I couldn’t sleep at all, because I was seeing things… the wispy figures of ghostly creatures, upraised and predatory aliens. Mom had trouble getting me to settle down. I was up all night, agitated. Suddenly, the whole world seemed dangerous to me. My skin crawled with uncontrolled adrenaline. Fear encased me in a blanket of unease. I’d had symptoms before, but I had been so young that they blended in with the imaginary friends and ordinary daydream worlds occupied by five or six year-olds. At nine, I was a bit too old for this. It was becoming increasingly clear that something was wrong with me.
Something was wrong with me, but something
was also wrong with the world. If they would assault that man for living in a car, what would they do to me and my family if they found out we were homeless? I was a pretender, sitting in Norm’s separating my steak sandwich into two parts so I could pretend to be a wealthier girl who lived in a middle class home somewhere far away from the crime and danger here in Hollywood.
When you are very poor, what is there to do but pretend? This was merely the early acclimation to my ultimate fate as a horror writer. If I wasn’t destined to write horror, why would so many terrifying things be put in my way?
(originally part of the #nghw contest on HorrorAddicts)
Difficult story and experiences for an adult to digest. I can only imagine the pain, horror and feat of having to do so as a child. It takes a warrior to take those experiences and pain and turn it into stories that help us reflect on our humanity…or lack of.
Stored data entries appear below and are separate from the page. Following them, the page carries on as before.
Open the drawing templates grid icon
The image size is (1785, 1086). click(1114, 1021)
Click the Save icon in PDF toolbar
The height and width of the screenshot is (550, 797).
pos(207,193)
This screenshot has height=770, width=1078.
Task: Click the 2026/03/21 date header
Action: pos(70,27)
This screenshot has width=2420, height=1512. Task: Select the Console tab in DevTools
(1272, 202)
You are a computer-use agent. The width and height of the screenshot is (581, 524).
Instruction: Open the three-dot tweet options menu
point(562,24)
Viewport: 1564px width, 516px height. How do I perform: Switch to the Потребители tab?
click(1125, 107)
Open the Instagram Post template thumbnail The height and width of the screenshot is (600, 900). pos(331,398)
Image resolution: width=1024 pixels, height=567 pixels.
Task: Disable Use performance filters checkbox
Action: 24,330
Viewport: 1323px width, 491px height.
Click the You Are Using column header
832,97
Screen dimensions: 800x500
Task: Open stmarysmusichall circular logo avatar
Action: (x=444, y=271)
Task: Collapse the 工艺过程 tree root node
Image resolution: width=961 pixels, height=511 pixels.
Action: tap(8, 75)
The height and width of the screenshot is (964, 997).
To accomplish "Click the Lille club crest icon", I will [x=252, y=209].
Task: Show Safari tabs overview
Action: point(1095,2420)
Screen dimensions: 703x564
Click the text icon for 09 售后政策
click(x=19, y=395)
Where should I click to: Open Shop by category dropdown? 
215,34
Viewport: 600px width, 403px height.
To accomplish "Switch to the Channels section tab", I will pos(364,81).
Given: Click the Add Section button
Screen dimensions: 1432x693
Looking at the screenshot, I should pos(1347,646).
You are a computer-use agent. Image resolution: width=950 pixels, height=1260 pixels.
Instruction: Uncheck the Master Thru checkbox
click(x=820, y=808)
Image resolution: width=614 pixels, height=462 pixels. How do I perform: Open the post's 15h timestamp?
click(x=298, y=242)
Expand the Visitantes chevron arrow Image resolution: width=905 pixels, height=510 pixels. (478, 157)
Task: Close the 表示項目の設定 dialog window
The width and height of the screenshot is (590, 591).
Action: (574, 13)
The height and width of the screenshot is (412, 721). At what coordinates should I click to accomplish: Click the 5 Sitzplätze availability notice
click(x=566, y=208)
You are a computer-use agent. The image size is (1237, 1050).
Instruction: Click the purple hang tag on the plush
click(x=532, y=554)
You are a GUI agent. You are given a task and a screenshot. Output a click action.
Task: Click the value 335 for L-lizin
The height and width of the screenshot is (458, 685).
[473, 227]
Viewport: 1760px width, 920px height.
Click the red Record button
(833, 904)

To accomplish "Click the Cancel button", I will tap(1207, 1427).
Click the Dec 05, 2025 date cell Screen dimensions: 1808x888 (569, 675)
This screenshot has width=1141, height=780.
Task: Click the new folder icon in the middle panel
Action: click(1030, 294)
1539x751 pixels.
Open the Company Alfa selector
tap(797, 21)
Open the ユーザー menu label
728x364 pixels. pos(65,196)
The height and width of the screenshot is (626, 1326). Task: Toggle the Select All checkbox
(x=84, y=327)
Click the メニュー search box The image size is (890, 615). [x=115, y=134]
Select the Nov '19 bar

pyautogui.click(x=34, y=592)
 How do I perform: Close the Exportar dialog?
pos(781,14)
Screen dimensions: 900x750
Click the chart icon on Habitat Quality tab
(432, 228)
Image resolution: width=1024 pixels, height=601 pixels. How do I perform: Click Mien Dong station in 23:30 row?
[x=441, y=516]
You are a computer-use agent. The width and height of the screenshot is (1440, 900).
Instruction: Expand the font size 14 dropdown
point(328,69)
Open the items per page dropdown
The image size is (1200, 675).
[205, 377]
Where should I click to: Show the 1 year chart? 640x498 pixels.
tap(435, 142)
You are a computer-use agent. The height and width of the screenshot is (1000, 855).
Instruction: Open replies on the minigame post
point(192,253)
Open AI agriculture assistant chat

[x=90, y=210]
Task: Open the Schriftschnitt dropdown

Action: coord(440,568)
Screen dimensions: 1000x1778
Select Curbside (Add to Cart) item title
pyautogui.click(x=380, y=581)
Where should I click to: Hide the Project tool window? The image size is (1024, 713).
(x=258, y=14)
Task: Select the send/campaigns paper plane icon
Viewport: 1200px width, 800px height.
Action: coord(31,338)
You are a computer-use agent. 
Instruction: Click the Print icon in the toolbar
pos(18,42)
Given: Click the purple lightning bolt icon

Thank you, I appreciate it.
Wow this was incredibly deep. It is horrifying to see the world like that especially as a young child. I also really enjoyed reading the story, it gave me an interesting glimpse into your life story and how you took the horrors of your life and placed them into stories. Beautifully written Sumiko.
Thank you! I usually write fiction rather than non-fiction but they had a contest challenge for The Next Great Horror Writer.
You’re welcome! This was a really good read if I must say.